Gather all lines in the entries that include the word "screenshot".

┌────────

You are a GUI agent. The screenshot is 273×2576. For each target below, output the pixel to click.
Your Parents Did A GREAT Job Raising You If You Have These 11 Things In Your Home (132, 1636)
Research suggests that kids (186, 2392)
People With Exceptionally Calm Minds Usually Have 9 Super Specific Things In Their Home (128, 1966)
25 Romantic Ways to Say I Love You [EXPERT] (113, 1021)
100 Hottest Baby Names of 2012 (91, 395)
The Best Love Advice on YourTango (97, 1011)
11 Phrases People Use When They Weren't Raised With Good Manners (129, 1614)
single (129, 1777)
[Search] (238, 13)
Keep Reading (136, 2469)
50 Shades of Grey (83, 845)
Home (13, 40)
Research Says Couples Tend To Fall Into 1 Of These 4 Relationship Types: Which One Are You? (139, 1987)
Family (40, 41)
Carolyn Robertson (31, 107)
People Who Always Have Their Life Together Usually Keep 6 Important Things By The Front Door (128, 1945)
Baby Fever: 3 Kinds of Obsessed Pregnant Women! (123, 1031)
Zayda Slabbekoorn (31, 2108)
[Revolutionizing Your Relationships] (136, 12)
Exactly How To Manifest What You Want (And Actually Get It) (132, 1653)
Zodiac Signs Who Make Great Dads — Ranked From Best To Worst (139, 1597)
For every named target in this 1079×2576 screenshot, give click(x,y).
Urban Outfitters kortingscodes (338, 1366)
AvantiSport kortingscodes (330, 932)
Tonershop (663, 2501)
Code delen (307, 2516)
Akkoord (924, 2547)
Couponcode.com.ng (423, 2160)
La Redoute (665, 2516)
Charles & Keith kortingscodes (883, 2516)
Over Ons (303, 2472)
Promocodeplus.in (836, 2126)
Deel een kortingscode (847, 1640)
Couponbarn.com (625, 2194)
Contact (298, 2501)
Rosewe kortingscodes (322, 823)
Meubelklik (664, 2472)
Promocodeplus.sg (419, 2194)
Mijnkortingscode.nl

└────────

Reply to the task -
You are a GUI agent. The screenshot is 273×2576. For each target below, output the pixel to click.
For every named target in this 1079×2576 screenshot, give click(x,y).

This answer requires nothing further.